### Text passage:

--- --- ---

The email went something like this…
I have a blog for my business. I have readers who like and share what I write, but I feel like a fraud. I want to tell them what life is really like, that the person behind the website isn’t all ‘sorted’ and together like the articles she produces every week. I want to just be myself and I am scared that people will hate what I say and do online. I’ve tried so hard to be the expert, I follow others and I watch what they do and wish I could be more like them. So, yeah, I’m spinning here.
Can you relate?
I’ve said this before, and I’ll keep saying it: you can only maintain a false impression of yourself for so long before the cracks start to show.
The Expert Thing
I hate the word expert, everyone is a fecking expert these days.
Online I’ve heard marketering teachers say ‘call yourself an expert, then people will believe it to be true’ or at the other end there is ‘you don’t call yourself an expert, you wait for your audience to call you it.’
Which is right? I don’t give an arse really.
Expert, World Renowned, The No 1 – it’s not until you do business with the people that use puff-labels will you be able to make a honest judgement. Because let’s face it everyone is only as good as their word.
- What matters is the results and transformations you get for your clients.
- What matters is you use your expertise to get your clients from Point A to Point wherever the hell you promised you would take them when they paid you.
Maybe ask yourself if the people you want to be like are really experts or sensational hotshots?
The Feeling Like a Fraud Thing
Here’s a question for you, would sharing the parts of your life add value and transformation to your readers lives or just serve you?
- Your potential clients want to know you are real, the simplest and smartest way is to show them how you solve their problems and more. And if you integrate your real life stories with the solving, yes I recommend it.
- Your potential clients want to know you are trustworthy, the easiest and most effective way is to deliver and serve exactly what you said you would, on time, in the manner you both agreed. Trust requires honesty.
- Your potential clients want to know who they are doing business with, pay attention to them, listen, respond, communicate, be there, let yourself be reachable. People need to know you are real and with faults, and have solutions.
- You want to show potential clients that you are real, honest, and will do the best for them: provide at every opportunity your uniqueness, difference, advantage over everyone else out there in your field of expertise. Fact: you cannot do this if you are copying others and trying to be more like them.

--- --- ---

### Source data:
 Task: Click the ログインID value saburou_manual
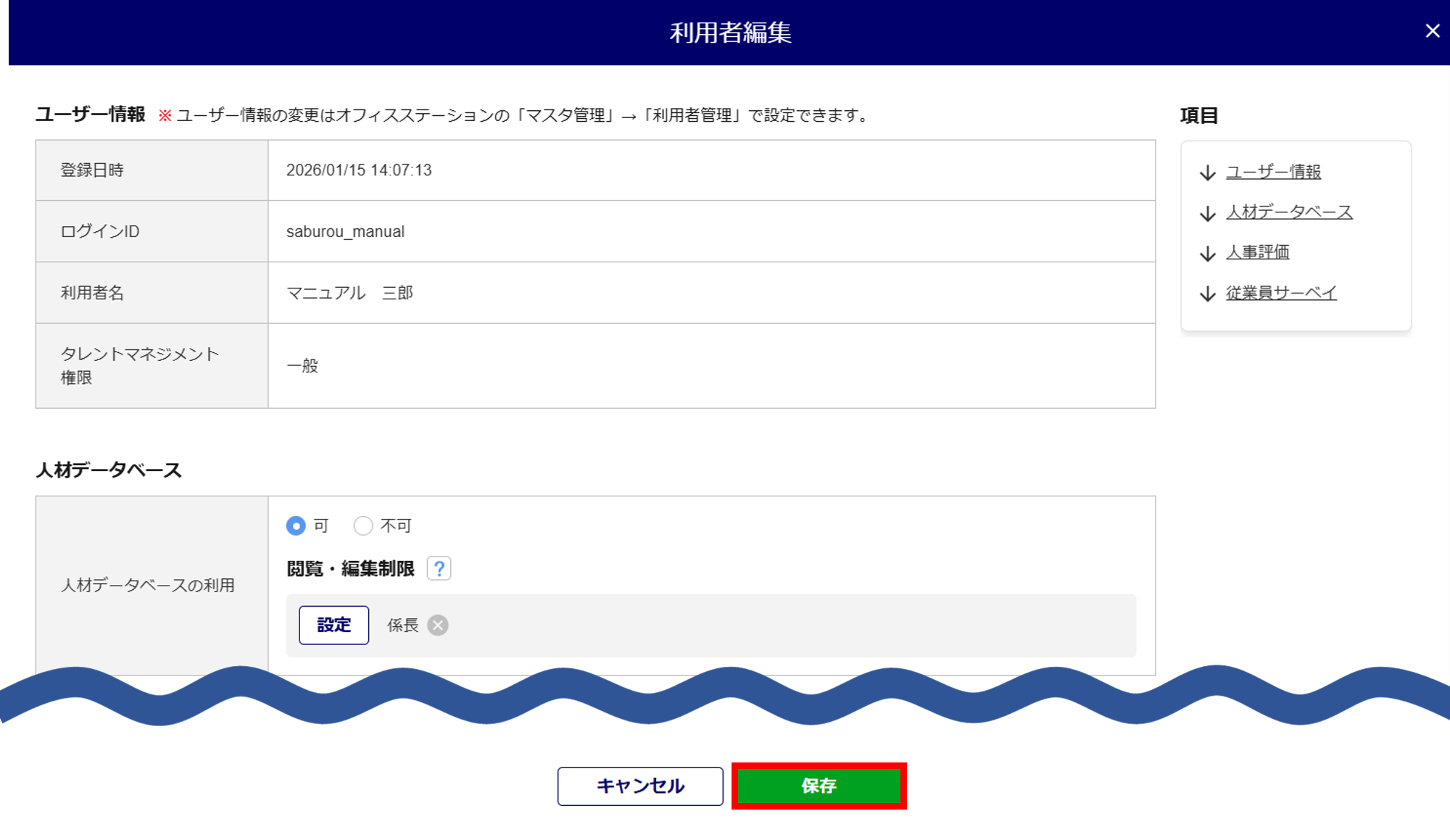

--- --- ---

### Exercises to complete:
a. In the blog post about feeling like a fraud, what does trust require?
b. Please write out the part of the blog post about feeling like a fraud starting at "The email went" and ending at "I’m spinning here.".
The data above isn't needed for what comes next.

### Task solutions:
a. Trust requires honesty.

b.
The email went something like this…
I have a blog for my business. I have readers who like and share what I write, but I feel like a fraud. I want to tell them what life is really like, that the person behind the website isn’t all ‘sorted’ and together like the articles she produces every week. I want to just be myself and I am scared that people will hate what I say and do online. I’ve tried so hard to be the expert, I follow others and I watch what they do and wish I could be more like them. So, yeah, I’m spinning here.